→ **Supplied entries**
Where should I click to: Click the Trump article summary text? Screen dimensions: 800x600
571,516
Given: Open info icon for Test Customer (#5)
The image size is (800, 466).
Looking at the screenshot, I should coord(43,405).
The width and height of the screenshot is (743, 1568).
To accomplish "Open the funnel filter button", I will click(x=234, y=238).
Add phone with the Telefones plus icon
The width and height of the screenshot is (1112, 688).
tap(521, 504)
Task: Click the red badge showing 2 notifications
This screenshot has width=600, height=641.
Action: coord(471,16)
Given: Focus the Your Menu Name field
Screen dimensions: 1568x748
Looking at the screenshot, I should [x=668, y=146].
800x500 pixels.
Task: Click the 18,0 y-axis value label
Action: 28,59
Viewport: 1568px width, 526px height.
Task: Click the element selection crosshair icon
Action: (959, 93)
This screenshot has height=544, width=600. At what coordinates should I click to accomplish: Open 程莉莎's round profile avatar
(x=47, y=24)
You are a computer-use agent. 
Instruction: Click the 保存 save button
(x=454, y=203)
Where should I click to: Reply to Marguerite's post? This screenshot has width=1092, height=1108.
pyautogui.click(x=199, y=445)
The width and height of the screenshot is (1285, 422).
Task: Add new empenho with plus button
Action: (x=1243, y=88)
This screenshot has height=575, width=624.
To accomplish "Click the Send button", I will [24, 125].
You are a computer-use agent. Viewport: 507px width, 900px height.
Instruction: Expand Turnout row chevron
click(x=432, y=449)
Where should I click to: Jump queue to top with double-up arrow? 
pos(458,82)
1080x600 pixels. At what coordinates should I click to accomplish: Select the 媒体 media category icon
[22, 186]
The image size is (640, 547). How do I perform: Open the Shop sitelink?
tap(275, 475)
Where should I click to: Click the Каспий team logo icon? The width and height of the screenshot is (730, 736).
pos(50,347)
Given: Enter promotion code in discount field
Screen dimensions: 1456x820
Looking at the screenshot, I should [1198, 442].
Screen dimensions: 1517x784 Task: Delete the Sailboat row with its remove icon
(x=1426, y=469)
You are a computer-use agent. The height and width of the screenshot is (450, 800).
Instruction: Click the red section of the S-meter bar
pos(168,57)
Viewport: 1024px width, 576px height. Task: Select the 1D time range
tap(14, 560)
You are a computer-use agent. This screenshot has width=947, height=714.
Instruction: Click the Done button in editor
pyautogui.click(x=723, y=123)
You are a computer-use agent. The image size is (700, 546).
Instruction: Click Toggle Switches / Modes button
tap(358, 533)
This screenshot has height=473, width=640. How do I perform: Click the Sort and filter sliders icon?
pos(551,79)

→ **Work required**
Write out the material again, exactly as shown above.

→ **The answer**
Where should I click to: Click the Trump article summary text? Screen dimensions: 800x600
571,516
Given: Open info icon for Test Customer (#5)
The image size is (800, 466).
Looking at the screenshot, I should coord(43,405).
The width and height of the screenshot is (743, 1568).
To accomplish "Open the funnel filter button", I will click(x=234, y=238).
Add phone with the Telefones plus icon
The width and height of the screenshot is (1112, 688).
tap(521, 504)
Task: Click the red badge showing 2 notifications
This screenshot has width=600, height=641.
Action: coord(471,16)
Given: Focus the Your Menu Name field
Screen dimensions: 1568x748
Looking at the screenshot, I should [x=668, y=146].
800x500 pixels.
Task: Click the 18,0 y-axis value label
Action: 28,59
Viewport: 1568px width, 526px height.
Task: Click the element selection crosshair icon
Action: (959, 93)
This screenshot has height=544, width=600. At what coordinates should I click to accomplish: Open 程莉莎's round profile avatar
(x=47, y=24)
You are a computer-use agent. 
Instruction: Click the 保存 save button
(x=454, y=203)
Where should I click to: Reply to Marguerite's post? This screenshot has width=1092, height=1108.
pyautogui.click(x=199, y=445)
The width and height of the screenshot is (1285, 422).
Task: Add new empenho with plus button
Action: (x=1243, y=88)
This screenshot has height=575, width=624.
To accomplish "Click the Send button", I will [24, 125].
You are a computer-use agent. Viewport: 507px width, 900px height.
Instruction: Expand Turnout row chevron
click(x=432, y=449)
Where should I click to: Jump queue to top with double-up arrow? 
pos(458,82)
1080x600 pixels. At what coordinates should I click to accomplish: Select the 媒体 media category icon
[22, 186]
The image size is (640, 547). How do I perform: Open the Shop sitelink?
tap(275, 475)
Where should I click to: Click the Каспий team logo icon? The width and height of the screenshot is (730, 736).
pos(50,347)
Given: Enter promotion code in discount field
Screen dimensions: 1456x820
Looking at the screenshot, I should [1198, 442].
Screen dimensions: 1517x784 Task: Delete the Sailboat row with its remove icon
(x=1426, y=469)
You are a computer-use agent. The height and width of the screenshot is (450, 800).
Instruction: Click the red section of the S-meter bar
pos(168,57)
Viewport: 1024px width, 576px height. Task: Select the 1D time range
tap(14, 560)
You are a computer-use agent. This screenshot has width=947, height=714.
Instruction: Click the Done button in editor
pyautogui.click(x=723, y=123)
You are a computer-use agent. The image size is (700, 546).
Instruction: Click Toggle Switches / Modes button
tap(358, 533)
This screenshot has height=473, width=640. How do I perform: Click the Sort and filter sliders icon?
pos(551,79)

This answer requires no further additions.